Plusieurs entreprises s’adaptent à ce besoin de personnaliser les funérailles, comme la Coopérative funéraire du Grand Montréal, avec son nouveau concept Funérailles Flex. L’idée? Des funérailles sur mesure à l’endroit de votre choix, sous réserve, évidemment, d’obtenir les permissions requises. «En offrant de nouveaux points de service pour se rapprocher davantage des gens, il est dorénavant possible d’organiser des funérailles à des endroits qui ne sont pas nécessairement des lieux prévus à cet effet», explique Caroline Cloutier, directrice du marketing et du développement pour la Coopérative funéraire du Grand Montréal. L’espace Fullum et l’édifice où loge la Société Saint-Jean-Baptiste, «deux lieux accueillants avec des installations exceptionnelles», sont notamment disponibles. On peut même organiser des funérailles à son domicile. La Coopérative fournit alors tout le matériel nécessaire pour créer un bel hommage en souvenir du défunt.

Essentiels rituels

L’écrivain, journaliste et philosophe français Jean D’Ormesson pose un regard éclairé sur la disparition d’un être cher. «Il y a quelque chose de plus fort que la mort, c’est la présence des absents dans la mémoire des vivants.» Ne serait-ce pas là l’une des raisons de l’émergence de ces nouveaux rituels de deuil?
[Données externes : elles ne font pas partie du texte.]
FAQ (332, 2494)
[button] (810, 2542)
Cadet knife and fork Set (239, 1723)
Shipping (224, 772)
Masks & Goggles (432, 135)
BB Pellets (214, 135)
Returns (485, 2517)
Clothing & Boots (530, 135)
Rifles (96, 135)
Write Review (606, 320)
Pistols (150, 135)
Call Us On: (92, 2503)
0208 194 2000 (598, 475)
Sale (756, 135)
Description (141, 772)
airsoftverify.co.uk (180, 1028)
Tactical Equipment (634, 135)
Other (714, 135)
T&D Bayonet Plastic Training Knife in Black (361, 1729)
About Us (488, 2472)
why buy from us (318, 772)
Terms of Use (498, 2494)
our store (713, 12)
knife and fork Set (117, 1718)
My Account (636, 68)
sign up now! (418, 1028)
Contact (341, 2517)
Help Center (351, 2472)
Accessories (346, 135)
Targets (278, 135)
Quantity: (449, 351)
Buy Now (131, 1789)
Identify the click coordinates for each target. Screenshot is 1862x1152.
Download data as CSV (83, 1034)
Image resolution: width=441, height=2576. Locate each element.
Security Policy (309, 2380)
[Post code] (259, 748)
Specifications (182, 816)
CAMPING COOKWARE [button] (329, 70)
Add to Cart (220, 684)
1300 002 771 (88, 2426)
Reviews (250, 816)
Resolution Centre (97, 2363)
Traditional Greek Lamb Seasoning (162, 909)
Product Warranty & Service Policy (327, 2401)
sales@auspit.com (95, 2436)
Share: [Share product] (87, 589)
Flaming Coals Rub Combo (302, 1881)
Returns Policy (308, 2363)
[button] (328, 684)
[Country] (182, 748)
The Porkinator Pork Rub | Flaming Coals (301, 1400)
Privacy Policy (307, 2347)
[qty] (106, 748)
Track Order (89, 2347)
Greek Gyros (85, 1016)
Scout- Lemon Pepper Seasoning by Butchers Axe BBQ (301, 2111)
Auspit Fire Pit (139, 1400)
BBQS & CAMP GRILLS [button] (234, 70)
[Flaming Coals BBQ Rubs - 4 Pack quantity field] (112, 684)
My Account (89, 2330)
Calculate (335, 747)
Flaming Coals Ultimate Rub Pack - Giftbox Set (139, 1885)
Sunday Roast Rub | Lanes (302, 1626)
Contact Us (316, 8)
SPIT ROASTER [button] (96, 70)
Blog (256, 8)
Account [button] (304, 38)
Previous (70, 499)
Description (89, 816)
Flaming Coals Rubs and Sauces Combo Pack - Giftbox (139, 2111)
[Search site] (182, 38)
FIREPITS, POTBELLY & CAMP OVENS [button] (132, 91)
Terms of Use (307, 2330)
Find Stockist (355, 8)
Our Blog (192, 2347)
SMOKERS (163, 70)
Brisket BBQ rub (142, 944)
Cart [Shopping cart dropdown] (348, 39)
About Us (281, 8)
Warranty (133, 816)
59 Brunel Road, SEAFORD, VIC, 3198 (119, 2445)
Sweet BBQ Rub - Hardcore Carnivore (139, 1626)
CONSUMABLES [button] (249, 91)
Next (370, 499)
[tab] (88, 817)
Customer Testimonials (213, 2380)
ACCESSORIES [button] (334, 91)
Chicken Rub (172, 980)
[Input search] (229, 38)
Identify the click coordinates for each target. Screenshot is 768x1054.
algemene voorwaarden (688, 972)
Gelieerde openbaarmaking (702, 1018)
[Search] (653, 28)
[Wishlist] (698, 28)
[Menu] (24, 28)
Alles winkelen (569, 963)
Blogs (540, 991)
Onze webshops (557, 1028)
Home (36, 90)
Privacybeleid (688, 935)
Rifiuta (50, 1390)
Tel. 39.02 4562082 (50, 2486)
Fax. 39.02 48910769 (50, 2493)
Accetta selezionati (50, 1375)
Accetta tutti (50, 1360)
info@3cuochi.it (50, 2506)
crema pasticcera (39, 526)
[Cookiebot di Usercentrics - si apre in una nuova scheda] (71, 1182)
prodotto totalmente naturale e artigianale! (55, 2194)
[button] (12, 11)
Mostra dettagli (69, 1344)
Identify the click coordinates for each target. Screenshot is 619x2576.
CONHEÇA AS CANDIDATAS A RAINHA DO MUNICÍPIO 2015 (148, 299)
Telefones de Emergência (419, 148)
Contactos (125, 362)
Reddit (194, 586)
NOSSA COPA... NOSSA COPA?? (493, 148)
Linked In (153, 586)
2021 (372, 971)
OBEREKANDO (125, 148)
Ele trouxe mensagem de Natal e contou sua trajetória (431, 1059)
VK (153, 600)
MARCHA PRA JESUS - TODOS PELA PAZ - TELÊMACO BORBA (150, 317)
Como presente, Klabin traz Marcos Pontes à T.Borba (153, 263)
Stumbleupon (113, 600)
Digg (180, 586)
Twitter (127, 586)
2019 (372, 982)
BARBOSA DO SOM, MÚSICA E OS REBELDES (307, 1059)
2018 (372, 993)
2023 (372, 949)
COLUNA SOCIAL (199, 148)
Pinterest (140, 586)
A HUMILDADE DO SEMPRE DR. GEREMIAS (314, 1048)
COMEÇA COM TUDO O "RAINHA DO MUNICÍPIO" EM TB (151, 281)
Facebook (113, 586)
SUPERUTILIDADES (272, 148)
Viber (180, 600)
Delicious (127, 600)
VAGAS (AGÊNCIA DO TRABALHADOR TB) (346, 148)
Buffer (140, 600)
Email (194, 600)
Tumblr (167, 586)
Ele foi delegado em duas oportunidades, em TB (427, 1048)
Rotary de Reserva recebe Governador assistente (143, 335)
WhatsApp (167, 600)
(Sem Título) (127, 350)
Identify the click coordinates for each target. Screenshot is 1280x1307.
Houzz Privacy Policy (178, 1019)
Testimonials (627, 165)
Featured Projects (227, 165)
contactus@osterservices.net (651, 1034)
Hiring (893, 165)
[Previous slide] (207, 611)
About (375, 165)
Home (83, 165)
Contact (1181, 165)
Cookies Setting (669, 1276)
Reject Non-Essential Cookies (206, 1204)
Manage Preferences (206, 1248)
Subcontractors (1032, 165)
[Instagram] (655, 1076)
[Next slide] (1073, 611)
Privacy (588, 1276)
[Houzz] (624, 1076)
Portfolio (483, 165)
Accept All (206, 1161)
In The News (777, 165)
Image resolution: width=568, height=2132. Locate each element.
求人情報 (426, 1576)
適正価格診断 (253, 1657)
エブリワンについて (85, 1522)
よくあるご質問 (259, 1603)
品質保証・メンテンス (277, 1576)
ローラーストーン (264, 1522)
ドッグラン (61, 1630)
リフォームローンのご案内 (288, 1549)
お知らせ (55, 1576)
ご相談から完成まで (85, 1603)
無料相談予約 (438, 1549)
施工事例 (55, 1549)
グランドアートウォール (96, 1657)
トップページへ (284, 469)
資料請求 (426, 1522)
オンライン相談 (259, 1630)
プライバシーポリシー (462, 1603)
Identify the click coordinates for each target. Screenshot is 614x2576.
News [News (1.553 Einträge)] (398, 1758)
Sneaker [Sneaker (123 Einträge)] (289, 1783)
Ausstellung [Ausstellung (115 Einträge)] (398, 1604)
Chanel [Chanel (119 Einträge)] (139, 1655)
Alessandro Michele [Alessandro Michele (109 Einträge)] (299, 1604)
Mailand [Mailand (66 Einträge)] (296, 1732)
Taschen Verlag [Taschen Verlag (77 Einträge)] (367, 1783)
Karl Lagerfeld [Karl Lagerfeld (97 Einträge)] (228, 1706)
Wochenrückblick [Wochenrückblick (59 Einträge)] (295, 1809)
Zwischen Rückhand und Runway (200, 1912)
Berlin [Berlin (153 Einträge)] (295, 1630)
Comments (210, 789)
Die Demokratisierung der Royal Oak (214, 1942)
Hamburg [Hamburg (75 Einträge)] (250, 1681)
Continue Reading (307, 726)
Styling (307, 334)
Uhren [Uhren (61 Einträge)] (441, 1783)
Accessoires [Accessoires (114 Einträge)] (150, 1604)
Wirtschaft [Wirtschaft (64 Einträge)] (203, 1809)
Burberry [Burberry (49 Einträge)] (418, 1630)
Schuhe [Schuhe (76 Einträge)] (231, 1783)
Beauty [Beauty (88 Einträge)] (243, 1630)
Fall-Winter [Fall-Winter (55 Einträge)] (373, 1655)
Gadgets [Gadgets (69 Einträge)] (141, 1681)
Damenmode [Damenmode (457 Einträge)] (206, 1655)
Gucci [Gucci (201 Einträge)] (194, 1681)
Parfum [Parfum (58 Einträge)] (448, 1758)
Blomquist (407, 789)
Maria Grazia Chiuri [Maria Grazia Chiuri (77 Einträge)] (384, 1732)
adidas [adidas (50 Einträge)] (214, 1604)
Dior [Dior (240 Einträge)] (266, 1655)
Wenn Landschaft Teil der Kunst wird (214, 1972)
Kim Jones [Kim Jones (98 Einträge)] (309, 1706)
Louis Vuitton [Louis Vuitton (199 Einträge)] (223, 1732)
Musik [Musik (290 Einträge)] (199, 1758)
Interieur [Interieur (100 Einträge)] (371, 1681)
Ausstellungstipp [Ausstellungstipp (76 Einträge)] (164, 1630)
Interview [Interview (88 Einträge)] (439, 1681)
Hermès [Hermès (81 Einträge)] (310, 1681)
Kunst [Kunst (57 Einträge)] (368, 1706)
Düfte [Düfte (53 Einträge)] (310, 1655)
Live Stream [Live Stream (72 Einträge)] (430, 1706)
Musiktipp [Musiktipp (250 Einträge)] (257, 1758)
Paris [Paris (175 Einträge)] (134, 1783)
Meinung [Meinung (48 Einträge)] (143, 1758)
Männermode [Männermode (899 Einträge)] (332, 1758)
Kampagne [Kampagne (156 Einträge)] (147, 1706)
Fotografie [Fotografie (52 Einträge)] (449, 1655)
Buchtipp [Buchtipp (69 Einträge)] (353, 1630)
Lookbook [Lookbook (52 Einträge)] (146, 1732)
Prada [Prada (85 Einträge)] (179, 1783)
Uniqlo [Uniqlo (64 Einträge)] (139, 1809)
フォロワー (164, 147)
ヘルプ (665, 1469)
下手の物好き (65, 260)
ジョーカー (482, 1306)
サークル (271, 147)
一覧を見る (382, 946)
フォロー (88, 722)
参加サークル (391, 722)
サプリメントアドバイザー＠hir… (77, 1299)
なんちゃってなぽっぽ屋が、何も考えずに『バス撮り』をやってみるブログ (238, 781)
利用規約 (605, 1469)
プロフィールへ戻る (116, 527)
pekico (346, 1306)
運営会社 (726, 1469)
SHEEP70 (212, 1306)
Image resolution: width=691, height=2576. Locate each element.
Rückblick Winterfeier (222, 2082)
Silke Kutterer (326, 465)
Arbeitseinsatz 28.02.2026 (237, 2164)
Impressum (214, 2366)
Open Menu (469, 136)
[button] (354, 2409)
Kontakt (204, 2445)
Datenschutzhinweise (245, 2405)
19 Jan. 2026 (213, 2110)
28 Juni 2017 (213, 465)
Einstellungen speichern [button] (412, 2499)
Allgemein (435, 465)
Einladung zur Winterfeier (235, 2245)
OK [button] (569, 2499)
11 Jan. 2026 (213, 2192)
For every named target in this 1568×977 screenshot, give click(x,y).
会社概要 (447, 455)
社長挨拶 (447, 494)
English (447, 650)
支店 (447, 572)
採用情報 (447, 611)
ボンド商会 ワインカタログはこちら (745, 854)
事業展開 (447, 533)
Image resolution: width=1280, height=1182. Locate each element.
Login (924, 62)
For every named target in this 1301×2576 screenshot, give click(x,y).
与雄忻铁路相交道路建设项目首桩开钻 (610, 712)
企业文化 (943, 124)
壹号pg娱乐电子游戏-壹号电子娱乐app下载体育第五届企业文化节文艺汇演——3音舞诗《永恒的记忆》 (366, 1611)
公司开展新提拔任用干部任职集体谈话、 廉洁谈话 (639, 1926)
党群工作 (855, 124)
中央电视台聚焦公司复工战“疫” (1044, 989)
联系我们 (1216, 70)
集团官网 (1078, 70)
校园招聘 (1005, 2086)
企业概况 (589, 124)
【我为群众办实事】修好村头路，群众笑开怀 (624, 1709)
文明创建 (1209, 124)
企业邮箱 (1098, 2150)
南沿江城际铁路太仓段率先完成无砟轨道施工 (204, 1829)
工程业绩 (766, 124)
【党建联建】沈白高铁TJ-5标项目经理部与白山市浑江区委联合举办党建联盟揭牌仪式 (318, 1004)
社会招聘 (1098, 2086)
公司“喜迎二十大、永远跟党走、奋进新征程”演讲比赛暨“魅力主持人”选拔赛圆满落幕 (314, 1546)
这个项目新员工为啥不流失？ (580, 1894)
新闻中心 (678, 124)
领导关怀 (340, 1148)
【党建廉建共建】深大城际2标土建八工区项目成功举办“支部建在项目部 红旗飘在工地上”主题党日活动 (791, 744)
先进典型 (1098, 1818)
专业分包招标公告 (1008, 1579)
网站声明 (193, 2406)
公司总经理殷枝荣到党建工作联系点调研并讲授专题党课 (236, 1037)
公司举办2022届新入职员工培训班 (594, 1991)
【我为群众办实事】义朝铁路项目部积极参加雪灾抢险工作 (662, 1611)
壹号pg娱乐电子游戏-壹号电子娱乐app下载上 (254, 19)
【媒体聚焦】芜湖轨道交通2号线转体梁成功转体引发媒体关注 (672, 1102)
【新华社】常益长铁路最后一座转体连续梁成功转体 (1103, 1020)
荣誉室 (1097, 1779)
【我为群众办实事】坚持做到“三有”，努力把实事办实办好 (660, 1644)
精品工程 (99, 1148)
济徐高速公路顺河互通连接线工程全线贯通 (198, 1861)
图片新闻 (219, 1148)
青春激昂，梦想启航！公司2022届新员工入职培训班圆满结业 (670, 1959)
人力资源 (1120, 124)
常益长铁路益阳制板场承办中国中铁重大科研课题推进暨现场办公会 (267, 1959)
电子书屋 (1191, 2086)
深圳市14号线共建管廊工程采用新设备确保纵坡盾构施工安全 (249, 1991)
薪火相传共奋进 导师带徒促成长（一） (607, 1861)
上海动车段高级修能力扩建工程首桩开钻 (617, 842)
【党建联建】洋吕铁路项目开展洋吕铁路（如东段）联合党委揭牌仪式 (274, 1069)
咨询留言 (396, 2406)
Pour Catherine Morel, travailleuse sociale en pratique privée, l’importance moindre accordée à la religion au fil du temps a amené les gens à perdre certains repères. «Nous avons maintenant besoin de remettre des rituels dans nos vies. D’où le grand intérêt pour les jardins: mettre du terrestre au céleste.»

Même son de cloche du côté de Murielle St-Jean, bachelière en sciences sociales et coordonnatrice du service aux personnes en perte d’autonomie à L’Entraide Chez Nous. «Dans la société d’aujourd’hui, tout est une histoire de performance. Tout faire, trop vite!» Or, le deuil se veut, en quelque sorte, un temps d’arrêt. «Le rituel est important: il s’agit d’une démarche pour boucler le deuil, d’un geste significatif qui permet de réaliser la perte de l’être cher.» Elle constate dans sa pratique l’ouverture dont font preuve les personnes endeuillées dans le choix du rituel choisi. «Il y a une douzaine d’années de cela, nous ne proposions que deux groupes de deuils par an pour accompagner les personnes souffrant de la perte d’un être cher. Désormais, l’offre est à deux par semaine, et chaque groupe se compose de 5 ou 6 personnes.» Le rituel, quel qu’il soit, est un baume pour la personne endeuillée. «À la dixième rencontre, chaque participant écrit un mot au disparu, tout juste avant l’envolée de ballons.» En poste depuis 2006, elle observe des gens qui participent à ces groupes de soutien plus de 7 ou 8 ans après leur deuil. «Un rituel permet de bâtir, en quelque sorte, un nouveau lien avec la personne décédée.»

Comment faire respecter nos volontés?

La meilleure stratégie demeure toujours de mettre nos volontés par écrit et d’indiquer à l’un de nos proches l’endroit où demeure entreposé le précieux document. On informe notre famille si on a rédigé un testament ou si on a opté pour des préarrangements funéraires. «Le testateur peut choisir le mode de disposition de son corps après son décès ainsi que l’organisation de ses funérailles. L’article 42 du Code civil du Québec prévoit que les frais seront à la charge de la succession», explique Me Michel Beauchamp, notaire au cabinet Beauchamp et Gilbert.

Cette clause testamentaire précise donc de façon claire la responsabilité de la succession d’acquitter les frais associés aux funérailles. «Si le testateur avait prévu qu’il n’y aurait pas d’exposition du corps après son décès, mais que la famille désire faire autrement, les frais devront être assumés par la famille et non la succession.» Et, en vertu du Code civil du Québec, à défaut de dispositions à cet effet dans un testament, ce sont les héritiers qui décident.